O estilo foi exatamente o mesmo utilizado pela CIA no golpe
contra Hugo Chávez, na Venezuela, 10 anos antes, quando se assassinaram
governistas e oposicionistas para tentar derrubar o presidente. Em Curuguaty,
balas certeiras mataram o interlocutor militar, Erven Lovera, e alguns dos seus
subordinados, bem como lideranças dos camponeses que iniciavam a negociação em
campo aberto.
No vídeo gravado pela polícia, se ouvem armas automáticas
precipitando o tiroteio. O cerco e o circo midiáticos, apoiados por um
judiciário e um Parlamento completamente apodrecidos, redundaram na deposição
do ex-presidente Fernando Lugo, uma semana depois.
No Tribunal, onde os advogados Jorge Bogarín e Raúl
Caballero entraram com recursos contra o absurdo jurídico movido pelo governo
de Horacio Cartes, que persegue as vítimas e mantém intocados os criminosos,
manifestantes condenaram os “escribas e fariseus”, defenderam “liberdade aos
presos por lutar” e uma “Reforma agrária, urgente e necessária”.
Em 150 páginas, a defesa demole um a um os eixos da
acusação, expondo a completa falta de fundamentação, feita em função dos
interesses do agronegócio para criminalizar a luta por justiça social.
“Esta é a última instância a que vamos recorrer antes de
levarmos o caso a um tribunal internacional”, informou Guillermina Kanonnikoff,
destacada dirigente do movimento de solidariedade e vítima da ditadura
pró-estadunidense de Alfredo Stroessner (1954-1989).
Referência da lgreja, Pai Oliva ressaltou que as
manifestações pela liberdade dos presos políticos “expressam a presença de
Jesus entre os pobres, de forma espiritual, pessoal e coletiva, para que,
enfim, acabemos com a dor e que tenhamos Justiça e alegria”. “Seremos
vitoriosos. Depois que conseguirmos a libertação [dos camponeses detidos]
teremos um dia inteiro de festa em nosso país”, acrescentou o religioso.

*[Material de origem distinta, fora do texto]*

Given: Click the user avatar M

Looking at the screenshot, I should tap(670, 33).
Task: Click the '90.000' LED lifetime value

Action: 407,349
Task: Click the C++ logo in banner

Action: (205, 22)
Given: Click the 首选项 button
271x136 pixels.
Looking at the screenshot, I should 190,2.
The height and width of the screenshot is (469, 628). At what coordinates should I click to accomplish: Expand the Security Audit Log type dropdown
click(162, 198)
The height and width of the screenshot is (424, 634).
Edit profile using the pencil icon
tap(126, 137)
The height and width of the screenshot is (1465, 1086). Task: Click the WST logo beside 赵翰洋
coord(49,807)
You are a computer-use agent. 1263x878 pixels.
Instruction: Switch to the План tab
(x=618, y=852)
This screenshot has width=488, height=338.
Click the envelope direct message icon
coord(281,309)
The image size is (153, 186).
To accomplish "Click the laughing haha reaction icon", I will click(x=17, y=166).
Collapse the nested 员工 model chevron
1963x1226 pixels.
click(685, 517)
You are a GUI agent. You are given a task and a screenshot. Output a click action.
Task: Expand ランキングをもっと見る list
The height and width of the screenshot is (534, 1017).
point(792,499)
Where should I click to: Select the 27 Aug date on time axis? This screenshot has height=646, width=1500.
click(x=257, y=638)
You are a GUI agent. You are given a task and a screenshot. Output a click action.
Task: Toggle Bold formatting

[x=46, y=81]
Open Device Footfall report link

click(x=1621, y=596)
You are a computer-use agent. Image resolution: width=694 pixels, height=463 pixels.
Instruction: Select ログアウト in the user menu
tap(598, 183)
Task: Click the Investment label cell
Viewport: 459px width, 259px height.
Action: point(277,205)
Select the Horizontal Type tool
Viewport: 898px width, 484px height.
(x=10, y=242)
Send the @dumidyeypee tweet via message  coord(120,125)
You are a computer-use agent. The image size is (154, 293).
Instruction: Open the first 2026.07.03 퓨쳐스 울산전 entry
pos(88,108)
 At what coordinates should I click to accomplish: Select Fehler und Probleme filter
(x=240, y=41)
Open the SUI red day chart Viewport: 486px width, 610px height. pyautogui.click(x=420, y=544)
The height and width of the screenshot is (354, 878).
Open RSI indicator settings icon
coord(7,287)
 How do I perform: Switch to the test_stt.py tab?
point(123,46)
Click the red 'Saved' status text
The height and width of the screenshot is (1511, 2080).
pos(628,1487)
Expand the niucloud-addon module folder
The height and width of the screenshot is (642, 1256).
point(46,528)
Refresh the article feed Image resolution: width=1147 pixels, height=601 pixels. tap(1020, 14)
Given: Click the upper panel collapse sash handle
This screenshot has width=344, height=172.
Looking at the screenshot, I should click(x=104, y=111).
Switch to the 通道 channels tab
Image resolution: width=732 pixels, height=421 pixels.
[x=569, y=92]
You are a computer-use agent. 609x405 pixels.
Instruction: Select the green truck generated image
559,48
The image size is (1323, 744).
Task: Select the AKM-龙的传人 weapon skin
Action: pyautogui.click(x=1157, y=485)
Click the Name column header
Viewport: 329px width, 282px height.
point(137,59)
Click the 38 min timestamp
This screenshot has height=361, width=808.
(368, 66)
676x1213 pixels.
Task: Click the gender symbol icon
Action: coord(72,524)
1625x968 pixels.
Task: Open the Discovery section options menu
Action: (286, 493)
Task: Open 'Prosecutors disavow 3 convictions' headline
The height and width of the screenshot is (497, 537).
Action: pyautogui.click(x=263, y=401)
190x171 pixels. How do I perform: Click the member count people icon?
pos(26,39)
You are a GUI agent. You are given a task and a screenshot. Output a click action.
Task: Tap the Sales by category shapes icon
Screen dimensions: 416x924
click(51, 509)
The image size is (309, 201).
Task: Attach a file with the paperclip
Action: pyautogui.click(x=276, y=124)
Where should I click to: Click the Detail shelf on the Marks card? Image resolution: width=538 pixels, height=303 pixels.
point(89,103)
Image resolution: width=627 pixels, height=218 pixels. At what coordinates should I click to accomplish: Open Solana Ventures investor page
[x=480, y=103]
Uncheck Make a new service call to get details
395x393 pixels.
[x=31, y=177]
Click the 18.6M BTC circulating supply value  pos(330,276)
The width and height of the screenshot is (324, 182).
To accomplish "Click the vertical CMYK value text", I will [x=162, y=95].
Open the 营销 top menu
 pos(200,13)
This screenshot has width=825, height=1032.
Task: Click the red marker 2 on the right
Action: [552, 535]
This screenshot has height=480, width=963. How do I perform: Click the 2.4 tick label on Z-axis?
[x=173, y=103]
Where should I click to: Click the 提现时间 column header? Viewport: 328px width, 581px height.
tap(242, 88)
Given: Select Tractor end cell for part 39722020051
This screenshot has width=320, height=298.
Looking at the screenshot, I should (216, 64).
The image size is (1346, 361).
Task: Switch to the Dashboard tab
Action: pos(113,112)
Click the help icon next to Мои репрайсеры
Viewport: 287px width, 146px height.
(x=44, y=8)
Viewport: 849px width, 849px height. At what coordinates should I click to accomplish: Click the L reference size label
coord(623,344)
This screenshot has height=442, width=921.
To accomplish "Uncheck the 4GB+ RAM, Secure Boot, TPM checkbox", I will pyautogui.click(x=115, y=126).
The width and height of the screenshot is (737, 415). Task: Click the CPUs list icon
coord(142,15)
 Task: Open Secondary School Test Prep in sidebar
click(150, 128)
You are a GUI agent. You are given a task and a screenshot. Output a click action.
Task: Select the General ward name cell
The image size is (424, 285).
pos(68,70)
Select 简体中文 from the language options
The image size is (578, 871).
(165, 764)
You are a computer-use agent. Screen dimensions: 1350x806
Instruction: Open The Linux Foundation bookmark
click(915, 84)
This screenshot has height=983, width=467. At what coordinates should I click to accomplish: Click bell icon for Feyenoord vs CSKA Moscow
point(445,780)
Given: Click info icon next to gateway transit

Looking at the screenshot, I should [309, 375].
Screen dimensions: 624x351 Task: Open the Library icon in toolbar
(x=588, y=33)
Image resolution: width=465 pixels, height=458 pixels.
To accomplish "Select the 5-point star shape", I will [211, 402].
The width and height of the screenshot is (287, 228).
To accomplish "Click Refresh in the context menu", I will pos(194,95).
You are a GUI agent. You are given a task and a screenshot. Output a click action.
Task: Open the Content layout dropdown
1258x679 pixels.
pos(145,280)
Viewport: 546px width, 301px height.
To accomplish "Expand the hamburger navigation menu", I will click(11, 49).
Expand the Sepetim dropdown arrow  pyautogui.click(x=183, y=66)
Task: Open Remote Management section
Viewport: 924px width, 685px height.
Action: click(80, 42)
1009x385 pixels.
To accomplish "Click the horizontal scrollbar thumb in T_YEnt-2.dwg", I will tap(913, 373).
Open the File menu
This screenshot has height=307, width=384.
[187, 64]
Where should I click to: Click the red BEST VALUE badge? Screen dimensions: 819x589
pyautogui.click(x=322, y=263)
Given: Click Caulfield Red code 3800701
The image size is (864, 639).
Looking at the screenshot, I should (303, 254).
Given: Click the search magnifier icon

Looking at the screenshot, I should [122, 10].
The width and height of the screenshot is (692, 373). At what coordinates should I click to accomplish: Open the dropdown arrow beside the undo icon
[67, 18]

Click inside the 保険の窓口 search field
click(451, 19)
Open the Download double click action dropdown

Conforme pesquisa da historiadora Margarita Durán Estragó,
“quem invadiu terras que não lhe pertenciam, numa completa agressão ao Estatuto
da Terra e à própria soberania alimentar, foi Blas Riquelme, com seus mais de
75 mil hectares”. Margarita mostrou cápsulas de projéteis de grosso calibre
encontrados no local por familiares e destacou “o mais completo descaso da
perícia, que a única coisa que quis e fez foi manipular provas para condenar
inocentes”.
O Serviço Paz e Justiça do Paraguai (Serpaj) recorda que
Marina Kue, em guarani significa “terras da Marinha” e esteve ocupada entre
1967 e 1999 por um destacamento militar, o que desmente o principal argumento
de Riquelme, proprietário da Campos Morombí, de que supostamente ocupa o
território por 34 anos. “Cinco anos depois que a Armada deixou o local,
Riquelme começou a desflorestar e cercar a terra”, frisa o Serpaj.
Basta de injustiça e desigualdade
Nas ruas de Assunção, em frente ao Palácio de Justiça e ao
presídio de Tacumbú, estudantes, professores, religiosos, trabalhadores do
campo, músicos, poetas e intelectuais denunciaram o alto grau de concentração
de renda no país: 2,5% dos proprietários são donos de 85% das terras
cultiváveis, 94% delas destinadas à exportação, enquanto 1,5 milhão dos sete
milhões de paraguaios padece de fome e um terço de desnutrição.
Ao mesmo tempo em que os manifestantes se comoviam diante da
divulgação das criminosas sentenças para os outros dois presos: Rubén Villalba,
30 anos de prisão e cinco anos de “medidas de segurança” e Luis Olmedo Paredes,
20 anos de prisão, repórteres da grande imprensa riam, antecipando a
“objetividade” da cobertura jornalística.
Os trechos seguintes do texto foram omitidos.